▸ **PROBLEM STATEMENT**
The listing below holds a line with "This screenshot has width=459, height=424." and a later line with "This screenshot has width=968, height=498.". Write out those two lines and every line between them, exactly, and nothing else.

▸ **DATA EXCERPTS**
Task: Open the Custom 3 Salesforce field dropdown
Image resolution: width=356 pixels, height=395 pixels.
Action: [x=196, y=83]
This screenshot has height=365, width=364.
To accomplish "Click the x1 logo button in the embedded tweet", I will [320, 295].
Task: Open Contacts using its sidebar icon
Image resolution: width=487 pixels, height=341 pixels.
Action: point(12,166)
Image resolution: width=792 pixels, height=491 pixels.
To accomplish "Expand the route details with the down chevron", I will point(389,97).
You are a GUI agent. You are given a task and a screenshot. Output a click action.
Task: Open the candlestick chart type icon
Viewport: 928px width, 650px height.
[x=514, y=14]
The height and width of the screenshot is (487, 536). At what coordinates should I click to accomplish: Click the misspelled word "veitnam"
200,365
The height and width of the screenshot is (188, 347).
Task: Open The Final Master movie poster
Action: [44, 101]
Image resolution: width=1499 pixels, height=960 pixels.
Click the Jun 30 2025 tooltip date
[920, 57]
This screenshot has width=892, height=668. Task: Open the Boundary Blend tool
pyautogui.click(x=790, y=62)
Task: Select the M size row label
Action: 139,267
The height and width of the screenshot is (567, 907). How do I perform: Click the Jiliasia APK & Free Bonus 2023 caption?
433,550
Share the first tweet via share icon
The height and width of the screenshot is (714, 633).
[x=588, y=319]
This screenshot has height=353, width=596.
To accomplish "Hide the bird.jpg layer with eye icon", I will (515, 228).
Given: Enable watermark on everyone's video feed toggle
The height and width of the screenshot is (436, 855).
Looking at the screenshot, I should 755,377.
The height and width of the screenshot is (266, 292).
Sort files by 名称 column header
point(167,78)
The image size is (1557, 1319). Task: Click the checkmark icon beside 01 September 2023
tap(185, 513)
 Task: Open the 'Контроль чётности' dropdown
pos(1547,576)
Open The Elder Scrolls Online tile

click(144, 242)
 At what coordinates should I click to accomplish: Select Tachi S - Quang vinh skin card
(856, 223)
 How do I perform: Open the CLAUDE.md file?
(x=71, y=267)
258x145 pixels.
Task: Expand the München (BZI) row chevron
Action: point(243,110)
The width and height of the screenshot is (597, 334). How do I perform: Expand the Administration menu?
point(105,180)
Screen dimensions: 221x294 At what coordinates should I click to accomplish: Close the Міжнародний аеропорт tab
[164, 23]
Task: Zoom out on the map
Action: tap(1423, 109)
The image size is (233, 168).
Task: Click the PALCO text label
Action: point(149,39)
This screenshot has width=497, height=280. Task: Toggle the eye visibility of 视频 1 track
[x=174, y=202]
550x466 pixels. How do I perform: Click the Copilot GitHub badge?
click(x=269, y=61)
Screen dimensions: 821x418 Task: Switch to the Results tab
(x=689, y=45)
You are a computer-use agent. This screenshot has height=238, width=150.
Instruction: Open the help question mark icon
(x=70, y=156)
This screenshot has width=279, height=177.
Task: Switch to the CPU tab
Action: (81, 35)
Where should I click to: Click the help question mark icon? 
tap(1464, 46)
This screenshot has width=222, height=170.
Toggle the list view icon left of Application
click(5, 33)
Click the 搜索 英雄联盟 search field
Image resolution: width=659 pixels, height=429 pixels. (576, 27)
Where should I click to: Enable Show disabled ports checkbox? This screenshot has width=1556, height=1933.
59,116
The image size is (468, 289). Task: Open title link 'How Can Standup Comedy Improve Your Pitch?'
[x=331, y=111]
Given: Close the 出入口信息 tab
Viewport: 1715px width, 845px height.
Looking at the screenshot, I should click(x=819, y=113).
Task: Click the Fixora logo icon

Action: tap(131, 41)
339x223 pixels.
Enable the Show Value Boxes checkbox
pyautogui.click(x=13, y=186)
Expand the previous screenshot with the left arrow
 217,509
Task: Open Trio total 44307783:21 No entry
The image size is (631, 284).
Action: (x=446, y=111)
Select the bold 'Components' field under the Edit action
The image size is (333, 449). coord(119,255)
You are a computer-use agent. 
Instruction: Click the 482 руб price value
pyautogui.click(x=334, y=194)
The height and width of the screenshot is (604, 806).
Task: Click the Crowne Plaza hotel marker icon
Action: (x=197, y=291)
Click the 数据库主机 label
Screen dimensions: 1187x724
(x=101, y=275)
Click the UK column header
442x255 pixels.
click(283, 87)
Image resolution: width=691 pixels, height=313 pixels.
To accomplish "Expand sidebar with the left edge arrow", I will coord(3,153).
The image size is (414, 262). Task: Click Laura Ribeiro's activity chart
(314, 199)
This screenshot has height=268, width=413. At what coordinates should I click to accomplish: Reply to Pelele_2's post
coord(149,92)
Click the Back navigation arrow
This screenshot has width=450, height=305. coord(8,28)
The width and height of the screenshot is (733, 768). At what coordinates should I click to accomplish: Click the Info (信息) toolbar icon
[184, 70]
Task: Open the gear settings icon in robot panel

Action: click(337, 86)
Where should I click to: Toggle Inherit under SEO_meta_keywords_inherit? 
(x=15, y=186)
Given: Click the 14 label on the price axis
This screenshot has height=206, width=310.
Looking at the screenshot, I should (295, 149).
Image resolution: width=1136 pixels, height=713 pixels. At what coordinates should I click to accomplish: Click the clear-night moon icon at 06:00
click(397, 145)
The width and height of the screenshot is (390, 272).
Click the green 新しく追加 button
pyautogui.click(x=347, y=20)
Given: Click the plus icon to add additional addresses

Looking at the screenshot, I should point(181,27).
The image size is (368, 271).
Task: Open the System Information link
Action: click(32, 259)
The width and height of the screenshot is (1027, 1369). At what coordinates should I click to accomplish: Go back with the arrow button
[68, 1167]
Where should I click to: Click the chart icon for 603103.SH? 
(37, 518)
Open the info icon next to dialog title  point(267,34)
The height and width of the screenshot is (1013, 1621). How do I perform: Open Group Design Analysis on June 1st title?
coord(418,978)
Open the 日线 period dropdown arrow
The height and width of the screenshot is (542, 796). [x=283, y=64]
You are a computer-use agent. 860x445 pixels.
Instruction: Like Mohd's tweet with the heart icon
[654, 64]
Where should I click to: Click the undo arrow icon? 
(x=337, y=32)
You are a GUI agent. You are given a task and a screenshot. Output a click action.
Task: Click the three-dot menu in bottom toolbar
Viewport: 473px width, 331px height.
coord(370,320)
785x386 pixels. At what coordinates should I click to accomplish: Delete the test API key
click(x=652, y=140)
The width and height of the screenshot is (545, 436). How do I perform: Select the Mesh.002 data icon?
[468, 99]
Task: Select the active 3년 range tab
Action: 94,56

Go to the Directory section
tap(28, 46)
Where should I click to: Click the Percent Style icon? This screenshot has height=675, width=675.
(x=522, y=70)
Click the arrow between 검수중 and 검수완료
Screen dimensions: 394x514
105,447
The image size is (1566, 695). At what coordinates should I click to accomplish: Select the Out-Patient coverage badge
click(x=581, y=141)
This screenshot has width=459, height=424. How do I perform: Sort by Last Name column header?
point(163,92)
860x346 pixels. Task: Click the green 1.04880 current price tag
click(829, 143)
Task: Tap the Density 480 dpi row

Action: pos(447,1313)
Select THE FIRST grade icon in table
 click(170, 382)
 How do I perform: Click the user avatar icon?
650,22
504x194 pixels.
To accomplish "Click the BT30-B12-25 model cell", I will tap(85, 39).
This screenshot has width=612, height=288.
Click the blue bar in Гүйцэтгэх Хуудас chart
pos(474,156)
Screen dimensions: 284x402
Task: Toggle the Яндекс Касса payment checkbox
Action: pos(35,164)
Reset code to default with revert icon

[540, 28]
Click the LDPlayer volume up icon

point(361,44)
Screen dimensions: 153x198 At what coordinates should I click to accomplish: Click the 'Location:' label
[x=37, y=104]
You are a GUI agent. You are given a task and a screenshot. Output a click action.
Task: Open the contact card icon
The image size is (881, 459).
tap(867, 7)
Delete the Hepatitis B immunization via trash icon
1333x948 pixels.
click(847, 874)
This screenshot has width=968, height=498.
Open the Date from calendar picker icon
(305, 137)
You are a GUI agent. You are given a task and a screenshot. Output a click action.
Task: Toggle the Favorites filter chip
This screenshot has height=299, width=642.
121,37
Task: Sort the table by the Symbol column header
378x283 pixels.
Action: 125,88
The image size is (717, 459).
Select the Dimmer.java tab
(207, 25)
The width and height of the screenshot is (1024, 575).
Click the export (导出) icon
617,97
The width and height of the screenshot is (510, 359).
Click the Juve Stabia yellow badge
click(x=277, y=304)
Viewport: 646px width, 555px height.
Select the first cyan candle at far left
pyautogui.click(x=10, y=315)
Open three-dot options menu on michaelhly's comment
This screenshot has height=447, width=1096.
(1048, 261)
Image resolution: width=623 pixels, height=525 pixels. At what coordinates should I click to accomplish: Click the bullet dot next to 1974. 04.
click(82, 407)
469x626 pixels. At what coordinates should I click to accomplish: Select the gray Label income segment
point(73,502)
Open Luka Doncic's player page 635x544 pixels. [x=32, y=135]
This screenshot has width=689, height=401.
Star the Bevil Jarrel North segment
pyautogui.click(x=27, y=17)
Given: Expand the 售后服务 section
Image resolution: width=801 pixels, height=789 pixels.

▸ **EXERCISE ANSWER**
This screenshot has width=459, height=424. How do I perform: Sort by Last Name column header?
point(163,92)
860x346 pixels. Task: Click the green 1.04880 current price tag
click(829, 143)
Task: Tap the Density 480 dpi row

Action: pos(447,1313)
Select THE FIRST grade icon in table
 click(170, 382)
 How do I perform: Click the user avatar icon?
650,22
504x194 pixels.
To accomplish "Click the BT30-B12-25 model cell", I will tap(85, 39).
This screenshot has width=612, height=288.
Click the blue bar in Гүйцэтгэх Хуудас chart
pos(474,156)
Screen dimensions: 284x402
Task: Toggle the Яндекс Касса payment checkbox
Action: pos(35,164)
Reset code to default with revert icon

[540, 28]
Click the LDPlayer volume up icon

point(361,44)
Screen dimensions: 153x198 At what coordinates should I click to accomplish: Click the 'Location:' label
[x=37, y=104]
You are a GUI agent. You are given a task and a screenshot. Output a click action.
Task: Open the contact card icon
The image size is (881, 459).
tap(867, 7)
Delete the Hepatitis B immunization via trash icon
1333x948 pixels.
click(847, 874)
This screenshot has width=968, height=498.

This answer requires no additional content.